»»
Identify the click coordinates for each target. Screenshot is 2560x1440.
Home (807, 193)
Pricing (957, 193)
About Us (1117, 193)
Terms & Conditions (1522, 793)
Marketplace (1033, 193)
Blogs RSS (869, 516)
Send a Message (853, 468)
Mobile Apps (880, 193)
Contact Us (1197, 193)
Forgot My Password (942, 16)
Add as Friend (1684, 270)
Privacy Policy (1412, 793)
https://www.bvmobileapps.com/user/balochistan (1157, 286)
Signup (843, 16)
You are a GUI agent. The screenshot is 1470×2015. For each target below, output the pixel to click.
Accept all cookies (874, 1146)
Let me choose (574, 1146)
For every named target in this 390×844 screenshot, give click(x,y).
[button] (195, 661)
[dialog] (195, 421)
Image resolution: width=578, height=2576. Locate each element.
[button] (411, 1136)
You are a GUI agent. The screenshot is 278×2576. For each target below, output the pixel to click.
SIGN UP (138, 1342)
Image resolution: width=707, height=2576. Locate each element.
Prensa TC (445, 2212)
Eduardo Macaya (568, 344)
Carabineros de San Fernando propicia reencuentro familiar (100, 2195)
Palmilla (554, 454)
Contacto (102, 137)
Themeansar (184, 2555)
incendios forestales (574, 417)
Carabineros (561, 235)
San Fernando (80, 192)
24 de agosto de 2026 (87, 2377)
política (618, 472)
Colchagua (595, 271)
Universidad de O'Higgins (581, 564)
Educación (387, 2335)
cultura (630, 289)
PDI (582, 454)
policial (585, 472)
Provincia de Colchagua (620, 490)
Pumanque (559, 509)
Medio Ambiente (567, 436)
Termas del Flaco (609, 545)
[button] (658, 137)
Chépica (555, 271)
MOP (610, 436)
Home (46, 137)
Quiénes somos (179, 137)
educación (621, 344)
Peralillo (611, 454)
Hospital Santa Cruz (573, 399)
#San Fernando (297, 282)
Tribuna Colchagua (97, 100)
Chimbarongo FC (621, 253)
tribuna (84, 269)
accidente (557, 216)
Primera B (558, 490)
««
## Exercise brief
Identify all lines in the records above with the word "agent".

## Answer to this exercise
You are a GUI agent. The screenshot is 1470×2015. For each target below, output the pixel to click.
You are a GUI agent. The screenshot is 278×2576. For each target below, output the pixel to click.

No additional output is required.